What Adults Need To Know About Adolescent Cough Syrup Abuse

With cold and flu season just around the corner, parents should be aware of a trend in drug abuse that is taking place with teens. It isn’t marijuana or LCD or even coke; it’s cough syrup. Yep, the stuff you have right in your medicine cabinet.
Teens have been abusing cough syrup as a way to get high. Taking these types of medications in extremely large amounts can cause hallucinations, distorted vision and a feeling of euphoria. Actually, between 25 to 40 teaspoons of the stuff is needed to achieve this affect, as apposed to the 1 to 2 teaspoons that are recommended to safely treat cold symptoms.

They also come with some pretty bad side effects such as nausea, vomiting, numbness, increased heart rate and blood pressure as well as frightening or distorted visualizations and loss of motor coordination and function. This could pose a huge danger for someone who is planning on driving while high on cough syrup.

Right now adolescent cough medicine abuse: what adults should know is an important subject so adults can stop this problem in youth, before it begins.

Is Addiction a Concern?

The answer is “yes.” Dextromethorphan is a common ingredient in many over the counter and prescription cold medications such as Robitussin, NyQuil, Dimetapp, Vicks, Coricidin, Delsym and Theraflu, among others. It works by decreasing activity in the part of the brain that causes coughing. It has also been used in other medicines for relieving pain or even psychological applications.

As with many substances, a tolerance can build up over time, causing the user to have to take more and more in order to obtain the same effects. Those who attempt to discontinue using dextromethorphan once they’ve gotten to this point experience withdrawal symptoms such as muscle aches, nausea, night sweats, diarrhea and anxiety. So, yes there is a concern for addiction.

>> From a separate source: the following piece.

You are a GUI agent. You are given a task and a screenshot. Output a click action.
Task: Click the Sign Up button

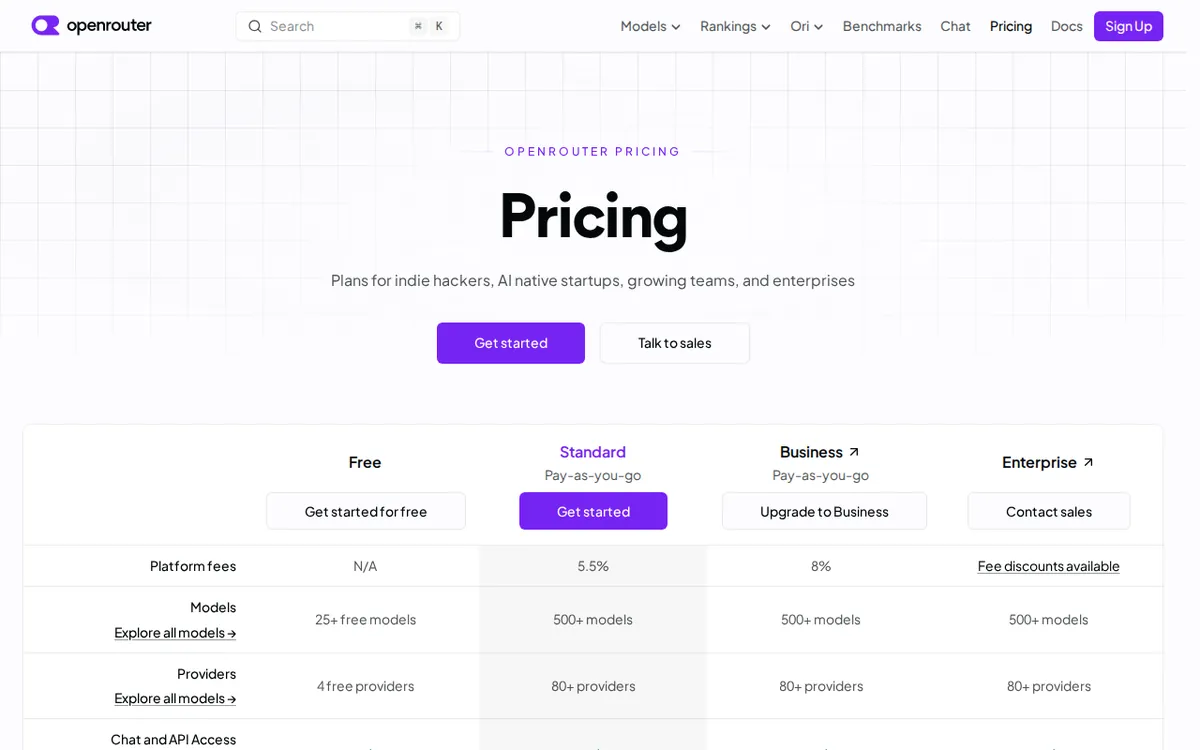pyautogui.click(x=1128, y=26)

How Can We Prevent the Abuse of Cough Medicine

Though some states currently have certain requirements for buying cold or cough medicine such as showing ID, it may not matter much. This is because most teens get it right out of their home medicine cabinets. In fact, 50 percent of people obtain prescription drugs or OTC medicines from a friend or family member. Everyone needs to be aware of the symptoms of abusing cold medicine so that they are able to spot someone who is using and intervene.

Parents should monitor all medications in the home and look for signs of abuse such as empty bottles or packages. If you can, keep medications locked away, in a safe for example. Schools could also help in raising teens’ awareness of the dangers of abusing these types of drugs by talking about them during class or through some type of drug awareness program. If kids know about how dangerous it is to abuse cold medicine, they may not try it in the first place. If you find that your child is in fact abusing cough medicine, seek medical help from a doctor immediately. A doctor will be able to guide you through treatment and possible drug counseling if it is needed.

In addition schools should provide drug education and prevention for cough syrup and other over the counter drug abuse issues to keep teens safe. For years, Narconon rehab facilities have provided an effective drug prevention program that is done in schools, with community groups and workplaces. This type of education can stop the problem before it starts and teach adolescents how to say no.